I really think it depends on how he reacts to you making suggestions. If I had ended a relationship at the beginning because the sex wasn't going as well as I'd hoped then I'd have got it totally wrong! @Gymbunny2025 It turns out he was willing to try anything, and we are still working on different things now whilst still having marvellous sex 2 years down the line. It just keeps getting better and better.
I think the difference here is, I'm not sure that your fella, @SaraSunny from what you've said, is going to work as hard as mine does to make sex amazing.

Is the no giving and receiving oral thing set in stone, because if so, I've a feeling that he's not going to be willing to work on things to make sex better for you.

It seems like no oral is set in stone with him.

I love oral sex and it's usually a massive part of my sex life.

I can tell he's bewildered. I've been asking about his previous relationships and sex. If he's telling me the truth, he says no-one has commented previously. I feel like I'm banging on about sex all of the time to him!

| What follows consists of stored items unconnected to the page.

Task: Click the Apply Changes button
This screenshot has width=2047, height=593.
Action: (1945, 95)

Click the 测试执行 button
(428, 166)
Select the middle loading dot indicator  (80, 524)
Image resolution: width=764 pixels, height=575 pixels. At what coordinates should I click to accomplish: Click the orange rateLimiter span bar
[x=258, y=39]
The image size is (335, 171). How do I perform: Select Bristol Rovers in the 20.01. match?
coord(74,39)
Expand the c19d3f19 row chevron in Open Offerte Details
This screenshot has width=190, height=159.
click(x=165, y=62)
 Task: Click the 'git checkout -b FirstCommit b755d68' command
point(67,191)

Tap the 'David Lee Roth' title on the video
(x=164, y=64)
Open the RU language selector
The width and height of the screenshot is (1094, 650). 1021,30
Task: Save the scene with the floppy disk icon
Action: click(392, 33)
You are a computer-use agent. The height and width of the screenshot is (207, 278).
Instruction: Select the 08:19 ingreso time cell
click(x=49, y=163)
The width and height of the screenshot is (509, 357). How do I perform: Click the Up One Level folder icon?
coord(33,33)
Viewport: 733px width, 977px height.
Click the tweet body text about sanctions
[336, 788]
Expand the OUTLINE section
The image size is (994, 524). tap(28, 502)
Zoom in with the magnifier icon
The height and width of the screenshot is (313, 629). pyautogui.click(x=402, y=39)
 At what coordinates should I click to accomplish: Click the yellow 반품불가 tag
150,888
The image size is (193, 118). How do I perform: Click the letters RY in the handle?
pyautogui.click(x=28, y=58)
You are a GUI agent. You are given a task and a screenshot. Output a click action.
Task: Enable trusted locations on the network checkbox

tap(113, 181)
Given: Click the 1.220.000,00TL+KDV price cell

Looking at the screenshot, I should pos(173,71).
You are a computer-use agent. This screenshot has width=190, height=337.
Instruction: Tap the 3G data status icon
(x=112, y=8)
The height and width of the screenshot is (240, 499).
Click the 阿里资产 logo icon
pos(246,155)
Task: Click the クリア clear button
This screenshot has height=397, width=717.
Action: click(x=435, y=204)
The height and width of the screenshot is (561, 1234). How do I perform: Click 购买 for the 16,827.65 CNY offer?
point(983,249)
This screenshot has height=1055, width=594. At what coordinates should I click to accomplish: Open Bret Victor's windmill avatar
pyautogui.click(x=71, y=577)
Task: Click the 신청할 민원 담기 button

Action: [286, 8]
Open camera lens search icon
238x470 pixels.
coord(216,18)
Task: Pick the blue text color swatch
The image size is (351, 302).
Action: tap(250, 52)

Everything is great apart from sex!

OP posts:
SaraSunny · 18/04/2025 00:11

Gymbunny2025 · 15/04/2025 21:46

I just honestly wouldn’t even bother with someone with such a limited list of ‘sex moves’ 😂😂 I want a man with skills (to match mine!)

I have wondered if leaving a strategically placed guide to sex book around might help!

Everything is great apart from sex. I'm increasingly frustrated.

OP posts:
Orgasmicreaction · 18/04/2025 00:37

SaraSunny · 18/04/2025 00:11

I have wondered if leaving a strategically placed guide to sex book around might help!

Everything is great apart from sex. I'm increasingly frustrated.

Do you see any signs that he might take on board any of this and be willing to do anything different for you?

mnmnddddd · 18/04/2025 06:38

SaraSunny · 18/04/2025 00:11

I have wondered if leaving a strategically placed guide to sex book around might help!

Everything is great apart from sex. I'm increasingly frustrated.

That could be counter-productive. If he's not as open to sex as you, he could see it as insidious or it could just emphasise the distance between your libidos.
The elationship counsellors I and my ex saw all advocated open conversation where one is actively curious about the other. You have to start by wanting to understand him, rather than trying to fix him.